[GIVEN EXERCISE]:
According to the forum thread on eyeliner smudging, why is SassyAuburn a big fan of "sharpen yourself" pencils? Respond in one to three sentences.

[EXTRACT]:
☆ ☆ ☆ ☆ ☆ ☆ ☆
I never have problems with my liners smudging, and I do have oily skin. Always have. But the way I apply it is &gt; pencil liner first (doesn't matter what kind at all), then go over it with a powder eye shadow which is very close in color to the pencil, using a slanted synthetic brush. Doesn't matter if the eye shadow is loose minerals or a solid shadow. My liner can sit on my eyes for 14 to 16 hours and goes nowhere. I do the same over MAC Fluidline and Liquidlast, as well as over my NYX and Wet n Wild fat shadow pencils. Doesn't matter what kind of pencil, gel liner or anything else I use, as long as I use the powder shadow over top, it never moves. I also sometimes apply the pencil first and then use the slanted brush to apply the loose minerals or highly pigmented solid eye shadows WET, using eye drops, over the pencil. The eye drops work better overall than water, which is why I use them.

I have just as good results when I use only eye shadows wet, applied with a slanted brush and eye drops of any kind. The stuff stays on all day and never moves.


----------



## SassyAuburn (Aug 18, 2011)

Wow, this thread was resurrected from the dead wasn't it?  That's awesome!!

I've always had problems, like satojoko, with oily skin. Unlike her, however, it did effect my eyeliner as well as my mascara. Most of the liners I found worked for a while, but then the smudging began. Very frustrating.

I am a big fan of "sharpen yourself" pencils since I like to get a point so sharp, you could skewer meat with it! NYC has a sharpen yourself waterproof pencil which stays put all day. And the price is more than affordable. $3.99 a pencil.  Love them, easy to find, and doesn't break the bank. What more could I ask for?


----------



## Zuzi Tirdil (Feb 7, 2012)

Prestige brand is good would say very good also with using primer will not move; hope it helps &lt;3

great but I have sensitive eyes and I need a very creamy but non smudge pencil so not for me otherwise great

this is advertising I believe this site is about something else


----------



## Kemper (Aug 27, 2012)
☆ ☆ ☆ ☆ ☆ ☆ ☆
[SUPPLIED MATERIAL]:
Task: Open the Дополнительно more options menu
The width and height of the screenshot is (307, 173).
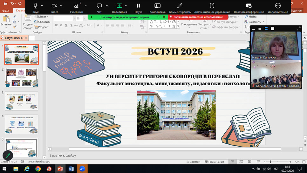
☆ ☆ ☆ ☆ ☆ ☆ ☆
[ANSWER BELOW]:
She favors them because she likes to sharpen the pencil to an extremely fine point. In her words, it is sharp enough that "you could skewer meat with it."